▶ WORK REQUIRED: Exactly as written, retype the lines that run from the line holding "Viewport: 1034px width, 749px" through the end of the records below. Do not include pictures.

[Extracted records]
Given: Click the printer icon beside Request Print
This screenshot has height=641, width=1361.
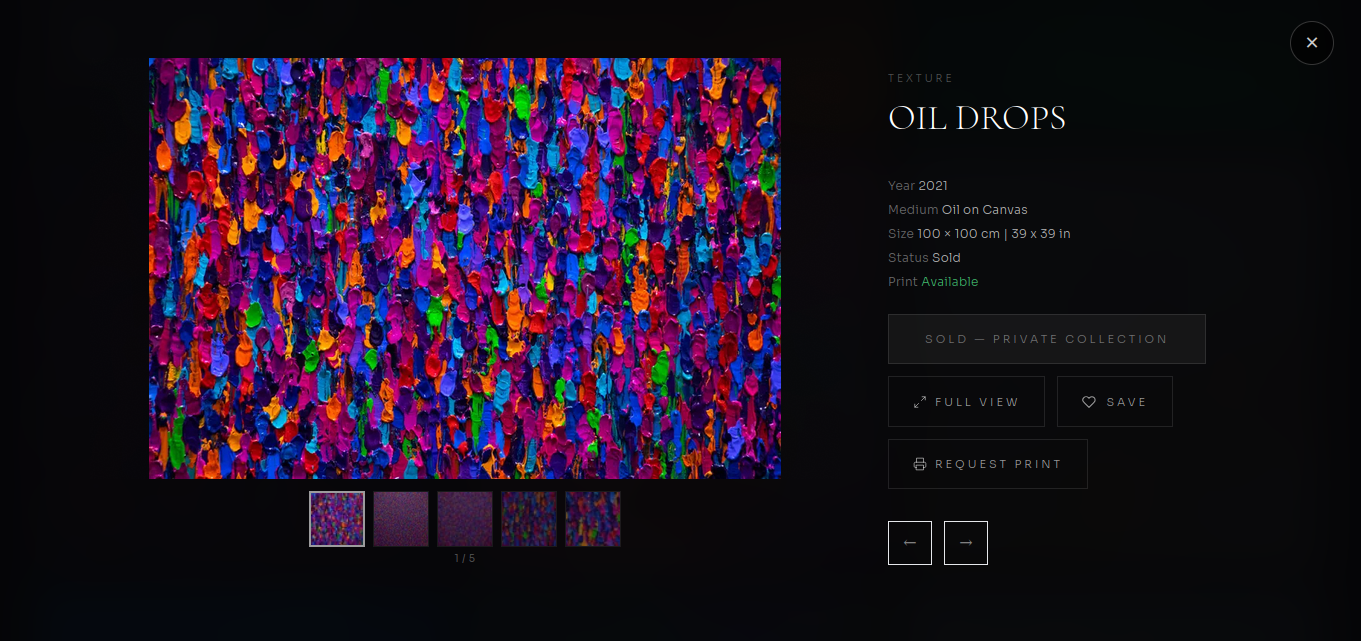Looking at the screenshot, I should coord(920,464).
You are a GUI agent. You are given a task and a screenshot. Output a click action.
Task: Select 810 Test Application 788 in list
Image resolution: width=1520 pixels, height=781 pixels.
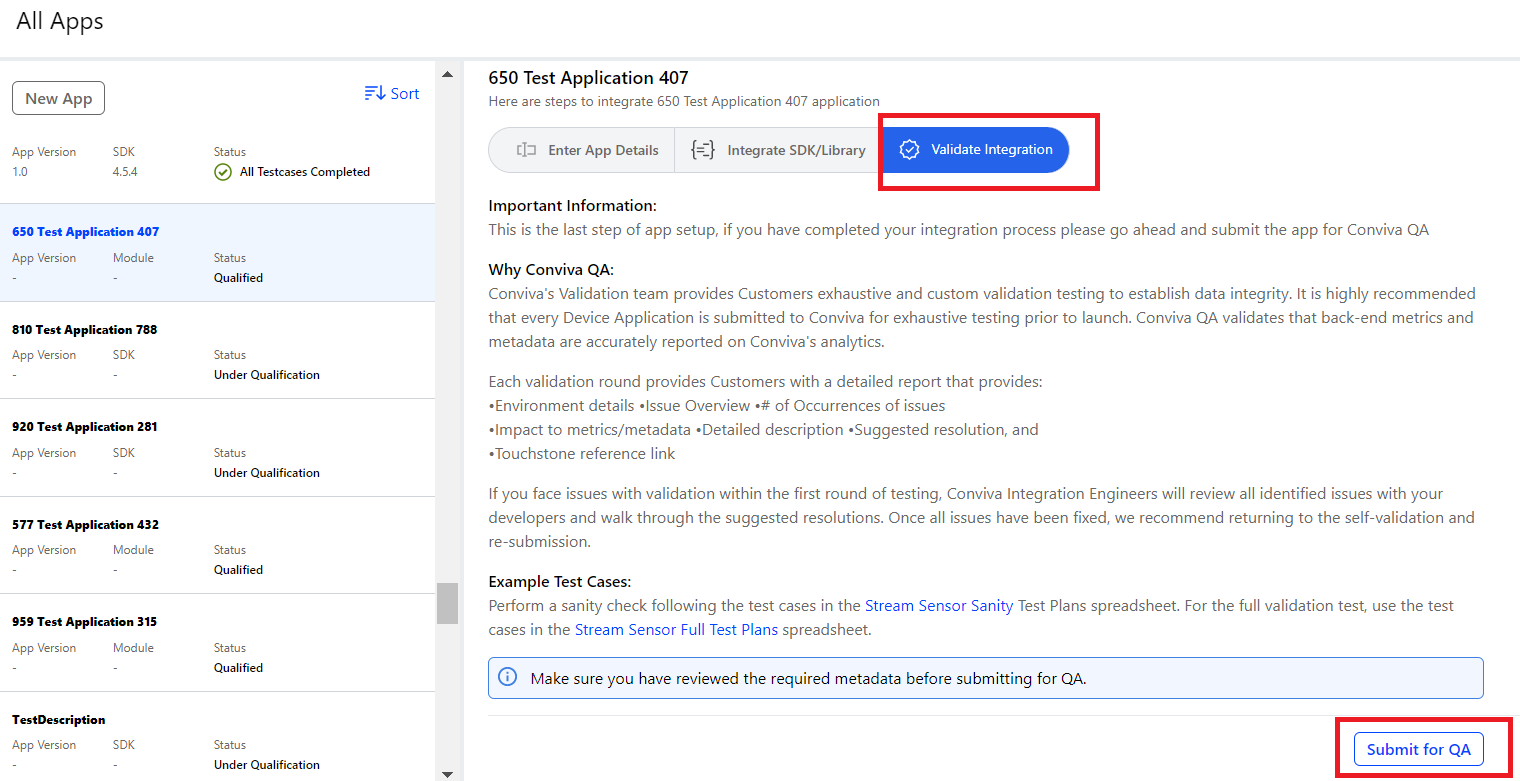85,329
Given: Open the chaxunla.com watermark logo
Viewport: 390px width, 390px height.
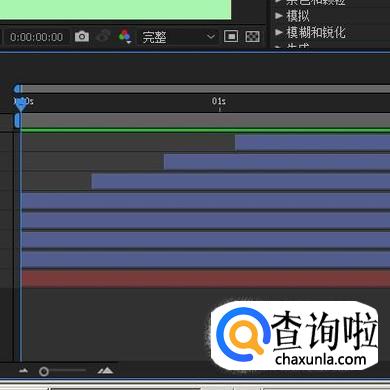Looking at the screenshot, I should 295,335.
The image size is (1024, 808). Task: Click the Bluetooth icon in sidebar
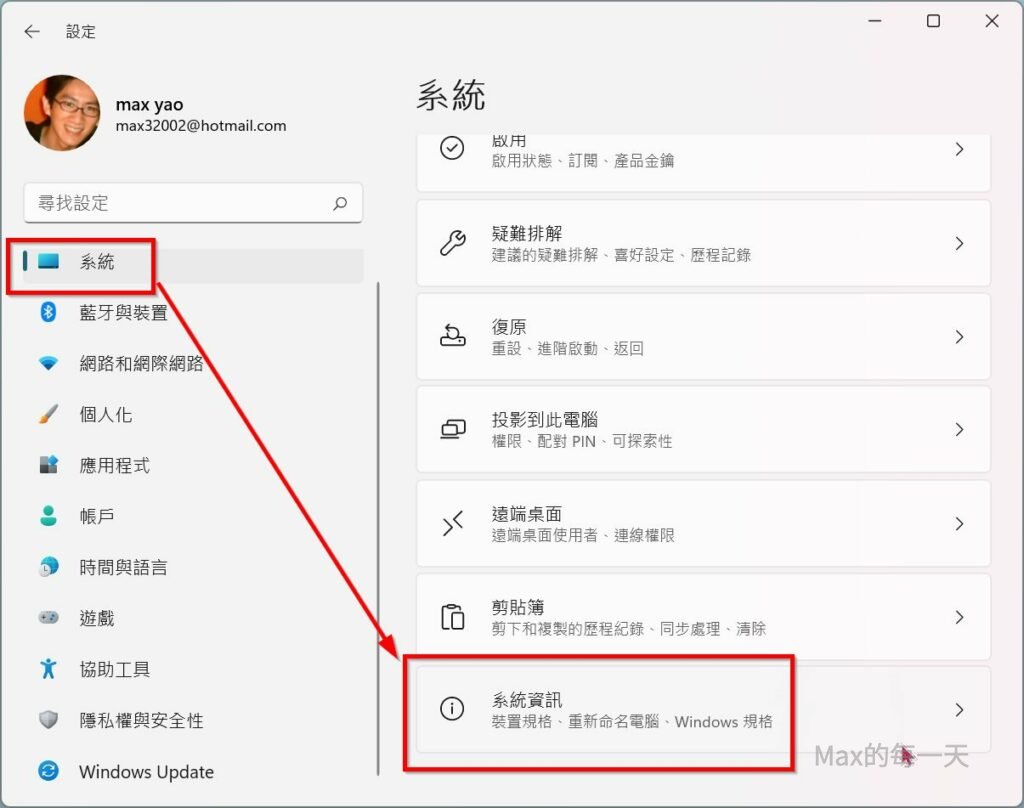48,312

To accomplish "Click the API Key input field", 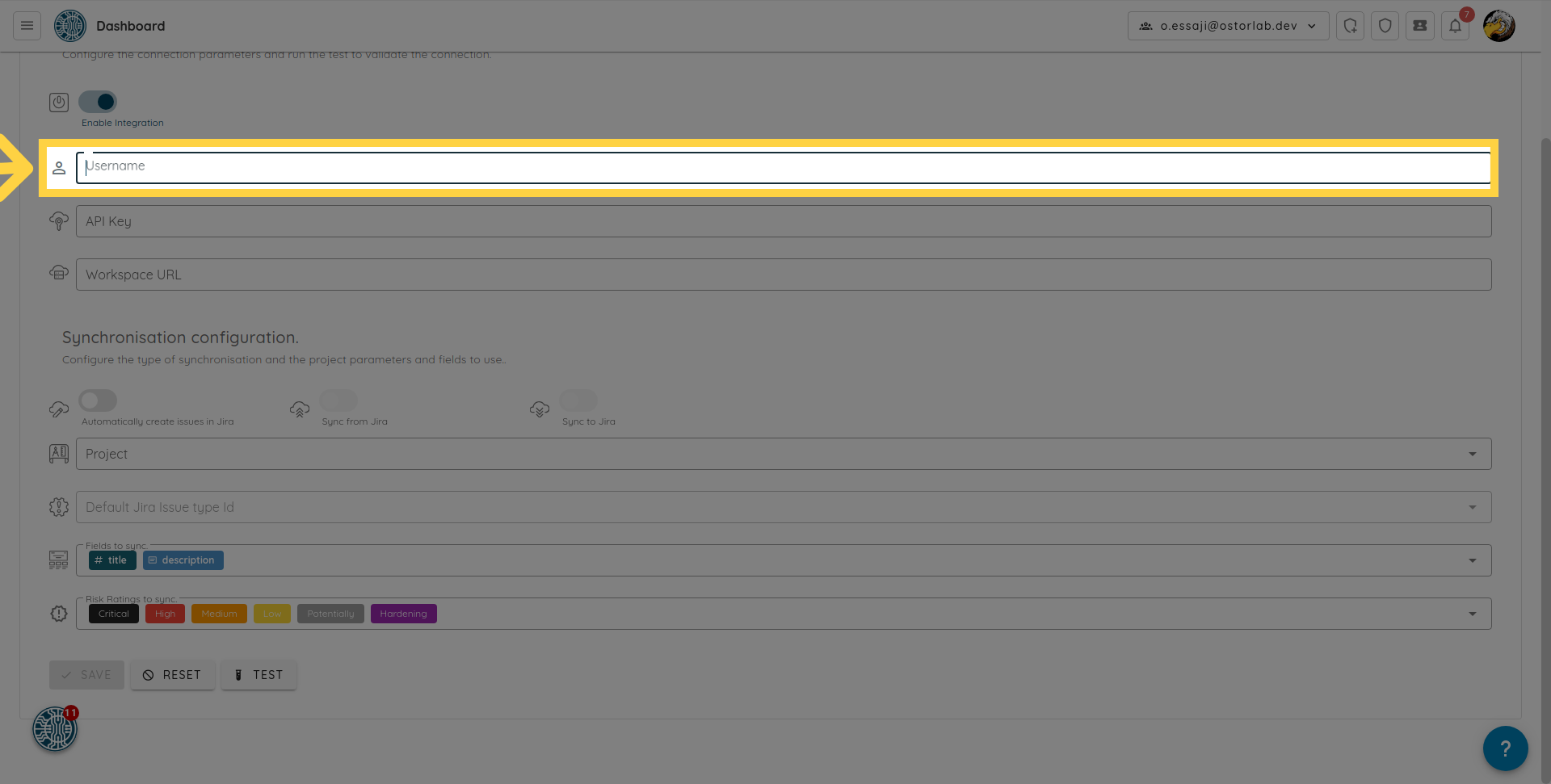I will coord(783,221).
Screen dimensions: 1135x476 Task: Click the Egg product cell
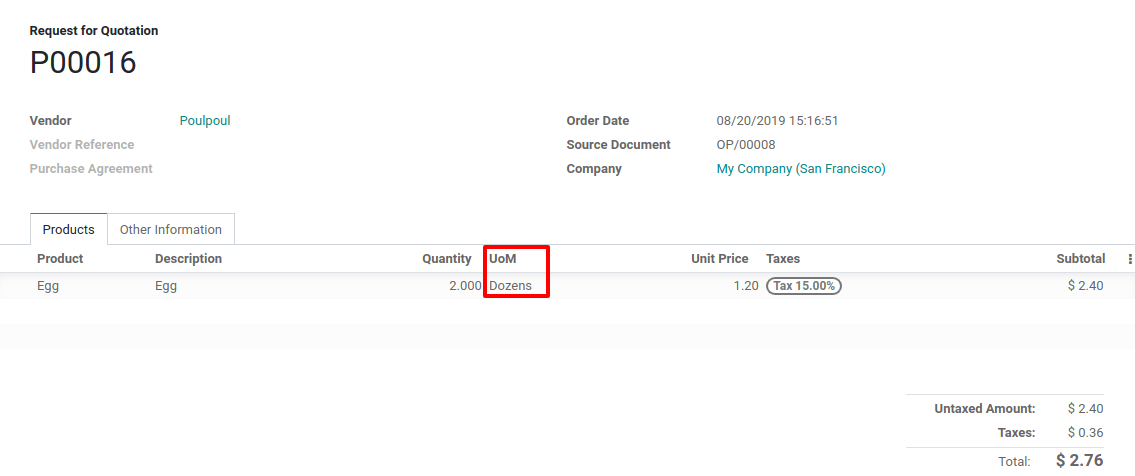[48, 286]
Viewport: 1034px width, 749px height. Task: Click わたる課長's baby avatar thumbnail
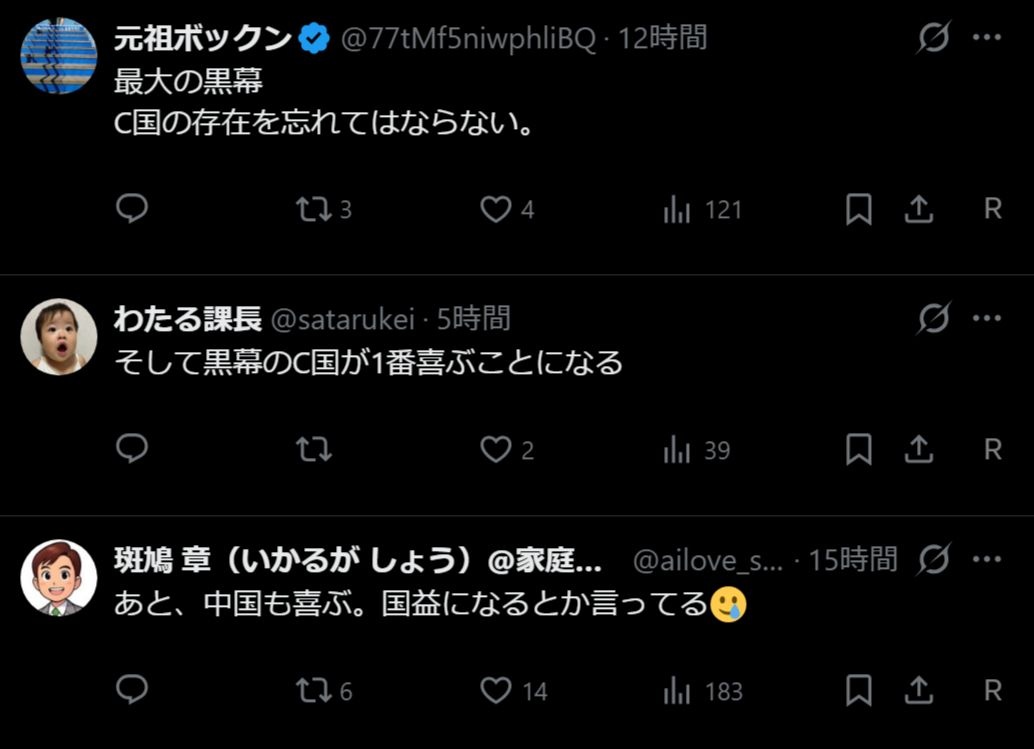(59, 337)
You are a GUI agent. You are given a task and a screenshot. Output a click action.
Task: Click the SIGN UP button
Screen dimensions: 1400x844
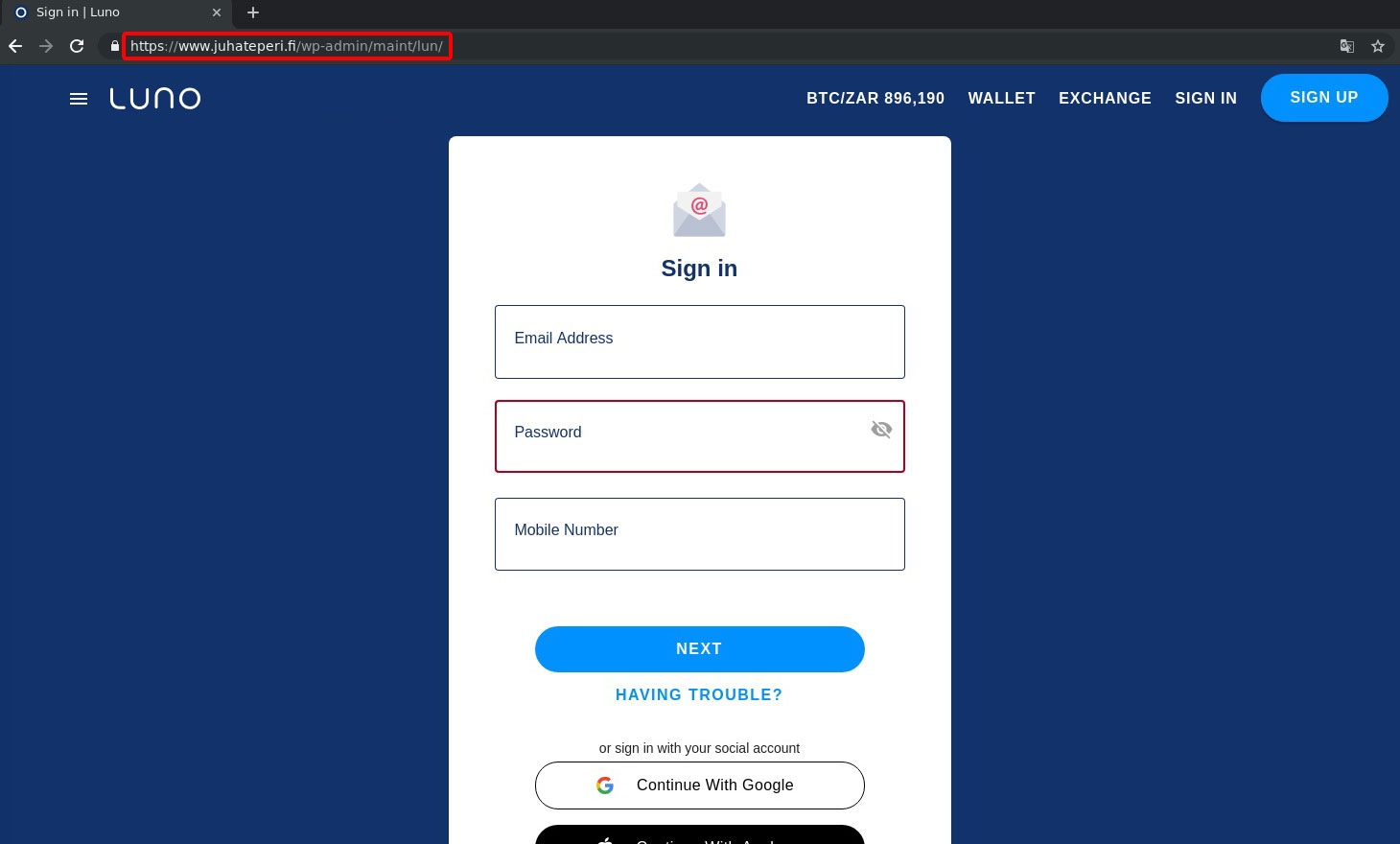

▶ RESPONSE AREA:
Viewport: 1034px width, 749px height. Task: Click わたる課長's baby avatar thumbnail
(59, 337)
You are a GUI agent. You are given a task and a screenshot. Output a click action.
Task: Click the SIGN UP button
Screen dimensions: 1400x844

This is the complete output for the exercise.